Quant à savoir si le monde est mieux préparé à la prochaine pandémie qu'il ne l'était pour le Covid-19, le directeur exécutif du Fonds mondial a répondu par l'affirmative, mais a nuancé : "Cela ne signifie pas que nous sommes bien préparés : nous ne sommes tout simplement pas aussi mal préparés qu'avant." Or, le réchauffement climatique pourrait également provoquer un "débordement viral" depuis l'Arctique, où des virus jusqu'ici préservés dans la glace pourraient entrer en contact avec de nouveaux hôtes dans d'autres environnements, selon une étude publiée en octobre dernier.
"Débordement viral" depuis l'Arctique
"La probabilité d'évènements dramatiques reste très faible", selon Audrée Lemieux, de l'Université de Montréal, première autrice de l'étude.
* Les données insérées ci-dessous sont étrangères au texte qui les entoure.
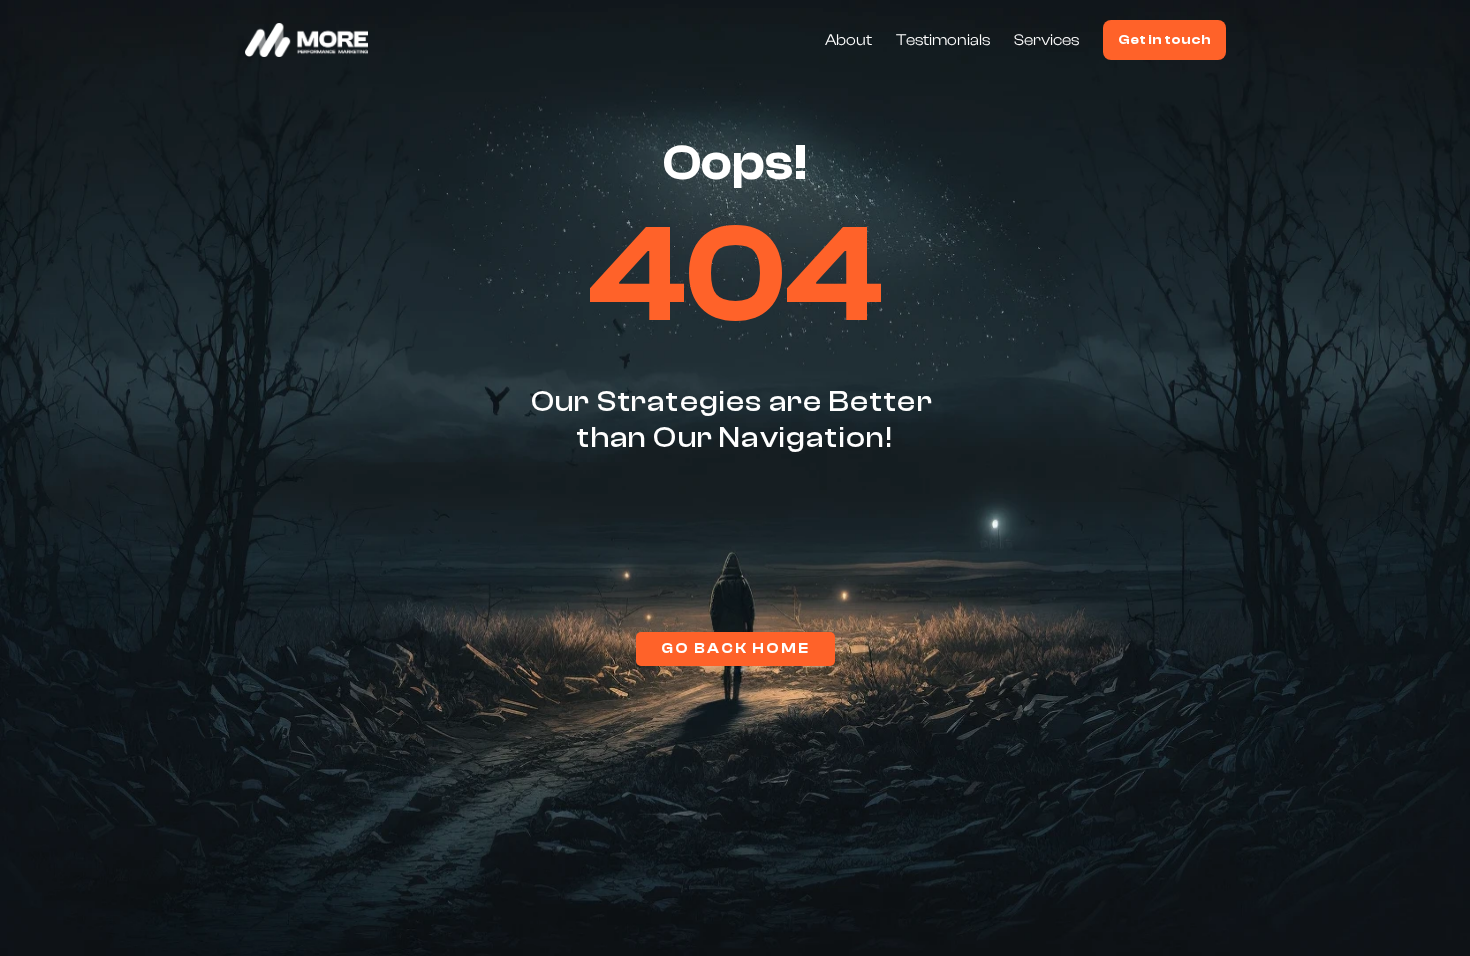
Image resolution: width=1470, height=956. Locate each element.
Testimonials (943, 40)
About (848, 40)
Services (1046, 40)
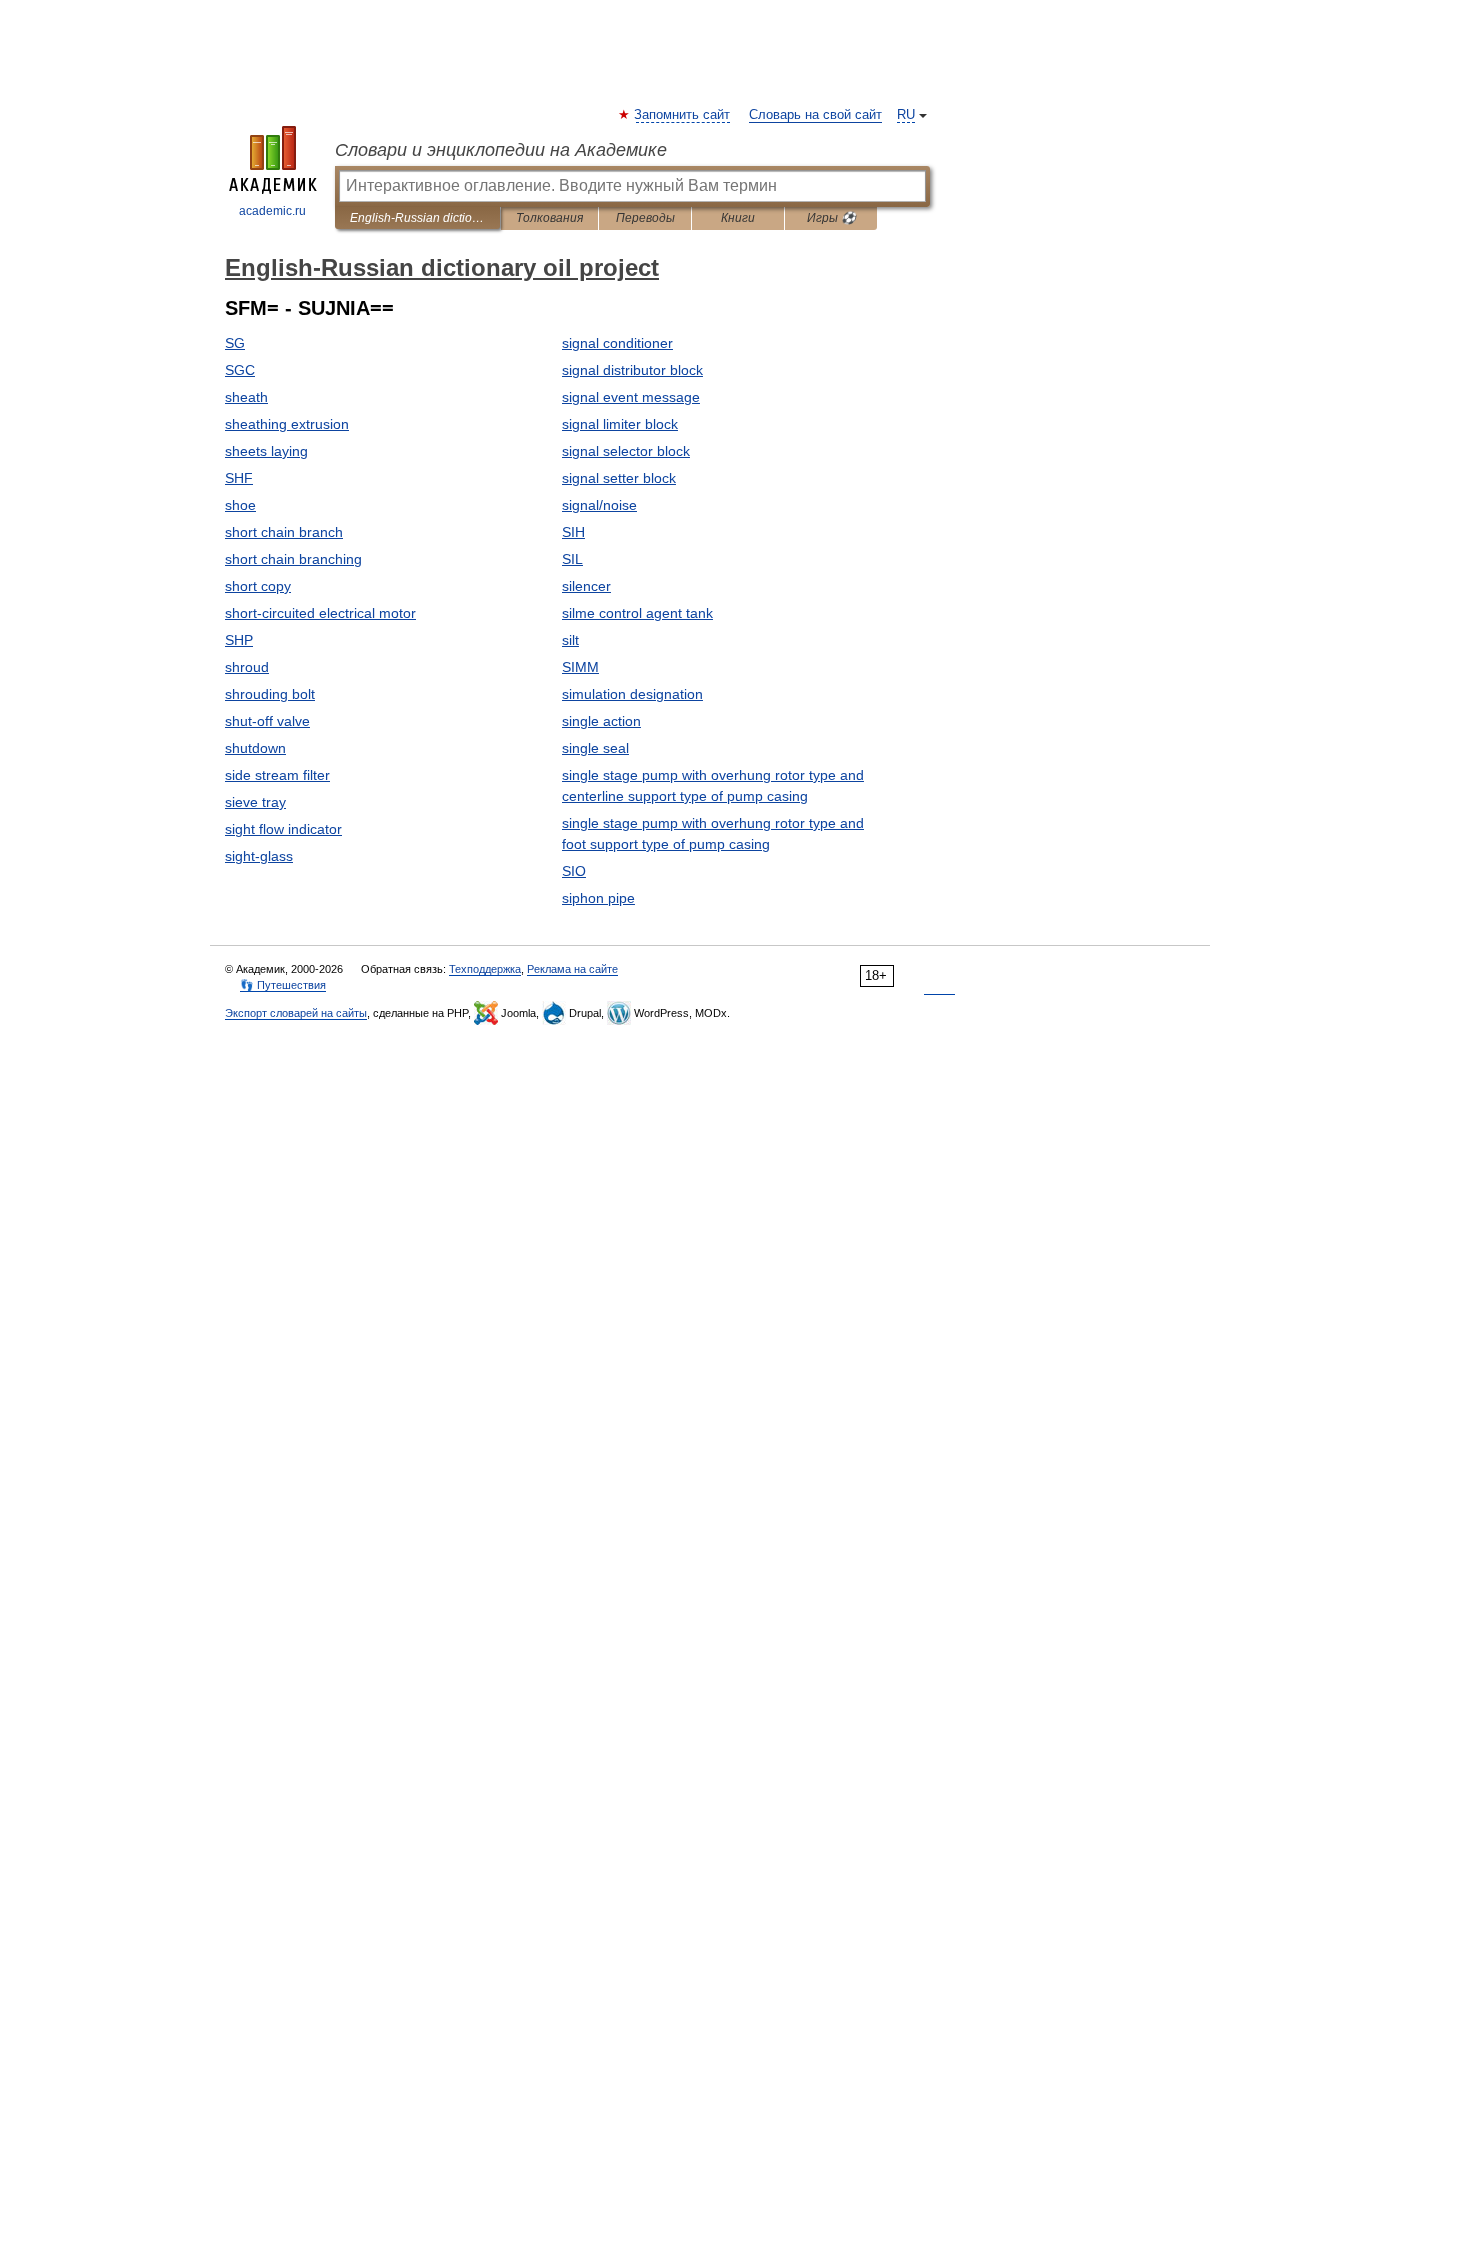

Mais selon les chercheurs, le risque pourrait s'accroître avec la poursuite du réchauffement climatique, car de nouveaux hôtes pourraient s'aventurer dans des régions auparavant inhospitalières. "Il pourrait s'agir aussi bien de tiques ou de moustiques ou d'autres animaux, mais aussi des bactéries et des virus", selon Audrée Lemieux. La possibilité d'un débordement est "complètement imprévisible, et ses conséquences aussi, allant d'un caractère bénin jusqu'à une vraie pandémie", a-t-elle ajouté.
En 2016, une épidémie d'anthrax dans le nord de la Sibérie avait tué un enfant et infecté une dizaine de personnes. Elle a été attribuée à une vague de chaleur qui a fait fondre le pergélisol et exposé une carcasse de renne infectée. Avant cela, la dernière épidémie dans la région remontait à 1941. En 2014, des scientifiques du CNRS avaient quant à eux réussi à faire revivre un virus géant qu'ils ont isolé du pergélisol sibérien, le rendant à nouveau infectieux pour la première fois en 30 000 ans.
"La démonstration que des virus enfouis dans le sol il y a plus de 30 000 ans puissent survivre et être encore infectieux suggère que la fonte du permafrost due au réchauffement climatique et l'exploitation minière et industrielle des régions arctiques pourraient comporter des risques pour la santé publique", soulignait à l'époque Jean-Michel Claverie du Laboratoire "Information Génomique et Structurale" (IGS-CNRS Marseille).